When Sandy McKenzie saw a track she sang riding high at the top of the charts, she thought life was set to change.

The Blackbird Leys-based singer belted out vocals for the band Goldbug on its 1996 hit Whole Lotta Love - a cover of the Led Zeppelin classic.

Ms McKenzie, who was a well-known blues singer on the Oxford circuit, revelled in the success of the song and hoped it would finally launch her career.

But, 12 years on, the 46-year-old lives a daily nightmare, pondering what might have been.

A complicated record company dispute has meant she has never seen a penny for her part in the success story.

Ms McKenzie remembers the first time she realised how big the song had become.

She said: "I had heard the song in London clubs Bar Rumba and Heaven, all over the place.

"But I really knew when I was in the Dolly, now the Cellar, off Cornmarket Street in Oxford city centre, and was stood at the bar with my friend.

"The song came on, my voice belted out and the place erupted. I wanted to run up and dance with the people on stage and scream 'this is me!' "But I stopped myself and thought 'they'll know soon enough' - but no-one ever did."

Dundee-born Ms McKenzie had answered an advert for a session singer in the now defunct music magazine Melody Maker.

But when Whole Lotta Love took off it was beyond her wildest dreams and filled dancefloors across Europe.

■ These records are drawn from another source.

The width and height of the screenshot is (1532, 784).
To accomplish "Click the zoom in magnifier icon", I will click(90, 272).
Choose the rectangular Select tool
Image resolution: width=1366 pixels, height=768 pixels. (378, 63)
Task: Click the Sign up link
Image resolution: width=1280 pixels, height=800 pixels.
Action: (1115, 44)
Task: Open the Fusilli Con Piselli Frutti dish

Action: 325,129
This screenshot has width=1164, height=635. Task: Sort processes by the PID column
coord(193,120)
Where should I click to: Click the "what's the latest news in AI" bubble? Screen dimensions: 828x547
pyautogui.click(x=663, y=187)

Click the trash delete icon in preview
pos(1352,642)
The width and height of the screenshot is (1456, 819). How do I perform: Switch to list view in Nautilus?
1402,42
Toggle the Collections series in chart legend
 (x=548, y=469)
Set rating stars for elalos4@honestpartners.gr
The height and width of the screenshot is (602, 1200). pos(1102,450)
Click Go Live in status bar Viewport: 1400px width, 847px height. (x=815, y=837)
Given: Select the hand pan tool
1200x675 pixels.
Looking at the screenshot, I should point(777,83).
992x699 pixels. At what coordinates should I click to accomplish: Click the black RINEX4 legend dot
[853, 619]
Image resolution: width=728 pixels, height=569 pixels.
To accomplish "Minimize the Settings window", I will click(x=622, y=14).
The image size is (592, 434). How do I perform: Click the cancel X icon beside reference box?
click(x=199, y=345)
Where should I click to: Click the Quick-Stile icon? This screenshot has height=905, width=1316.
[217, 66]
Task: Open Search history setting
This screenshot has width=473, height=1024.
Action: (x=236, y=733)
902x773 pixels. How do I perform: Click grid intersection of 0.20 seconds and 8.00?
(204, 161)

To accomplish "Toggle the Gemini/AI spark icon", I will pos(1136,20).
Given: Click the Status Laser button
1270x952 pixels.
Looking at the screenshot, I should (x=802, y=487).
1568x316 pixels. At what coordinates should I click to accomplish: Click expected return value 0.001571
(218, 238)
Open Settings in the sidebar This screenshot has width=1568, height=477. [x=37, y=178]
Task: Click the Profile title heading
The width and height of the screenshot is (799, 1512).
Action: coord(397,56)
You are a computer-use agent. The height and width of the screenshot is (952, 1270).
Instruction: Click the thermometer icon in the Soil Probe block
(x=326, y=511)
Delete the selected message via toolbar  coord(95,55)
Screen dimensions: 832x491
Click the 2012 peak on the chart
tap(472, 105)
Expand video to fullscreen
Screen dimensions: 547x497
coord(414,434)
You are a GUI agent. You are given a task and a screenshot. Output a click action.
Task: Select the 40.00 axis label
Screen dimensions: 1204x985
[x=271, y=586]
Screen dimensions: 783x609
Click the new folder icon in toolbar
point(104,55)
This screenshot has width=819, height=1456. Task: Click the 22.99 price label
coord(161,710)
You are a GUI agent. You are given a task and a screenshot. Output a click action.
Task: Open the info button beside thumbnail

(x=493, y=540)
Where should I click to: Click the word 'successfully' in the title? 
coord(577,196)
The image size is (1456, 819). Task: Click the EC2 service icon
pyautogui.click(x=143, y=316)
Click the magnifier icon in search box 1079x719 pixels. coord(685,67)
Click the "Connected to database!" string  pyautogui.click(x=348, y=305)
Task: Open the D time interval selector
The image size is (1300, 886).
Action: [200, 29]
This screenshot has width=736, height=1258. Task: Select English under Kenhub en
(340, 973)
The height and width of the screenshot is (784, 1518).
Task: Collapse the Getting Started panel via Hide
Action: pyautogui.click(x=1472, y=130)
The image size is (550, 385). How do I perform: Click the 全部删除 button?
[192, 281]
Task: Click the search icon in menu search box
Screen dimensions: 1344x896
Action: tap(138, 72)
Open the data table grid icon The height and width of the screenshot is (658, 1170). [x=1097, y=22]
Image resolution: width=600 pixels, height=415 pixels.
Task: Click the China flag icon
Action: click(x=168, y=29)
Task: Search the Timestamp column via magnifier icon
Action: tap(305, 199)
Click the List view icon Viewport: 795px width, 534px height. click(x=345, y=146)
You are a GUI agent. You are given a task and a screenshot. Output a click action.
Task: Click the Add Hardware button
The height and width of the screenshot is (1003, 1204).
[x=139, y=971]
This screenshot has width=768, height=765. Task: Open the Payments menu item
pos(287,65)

The singer, who lives in Sandy Lane and names soul singer Janis Joplin as a key influence, saw the song chart at number three - ahead of Michael Jackson's Earth Song, released at the same time.

But the royalties failed to come tumbling in and she has been frustrated ever since.

Ms McKenzie said: "There is no question that it is me on the recording. I even sing my name in one part to make it my own which you can clearly hear!

"I was set to go on Top of the Pops with Goldbug. But at the last minute I was pulled from the performance and I was never given a reason why.

"If I had any money of my own I would hire a lawyer to find out what happened, but I don't, so I will never know."

Ms McKenzie claimed to have been heartbroken and driven to near insanity by the frustration of having nearly made it as a singer.

She now lives alone, has been unemployed for the past decade and said she had been ill for a number of years.

The track has been at the centre of a High Court battle over copyright issues between a record label and the track's producers.

It was a dispute Ms McKenzie has never been involved with.

She said: "This may be the reason I was overlooked, but it's no answer. I just want to know where my money is.

"If I worked in a supermarket for a week I'd expect to be paid. They have used my voice, my talent, but I've never seen any money from it."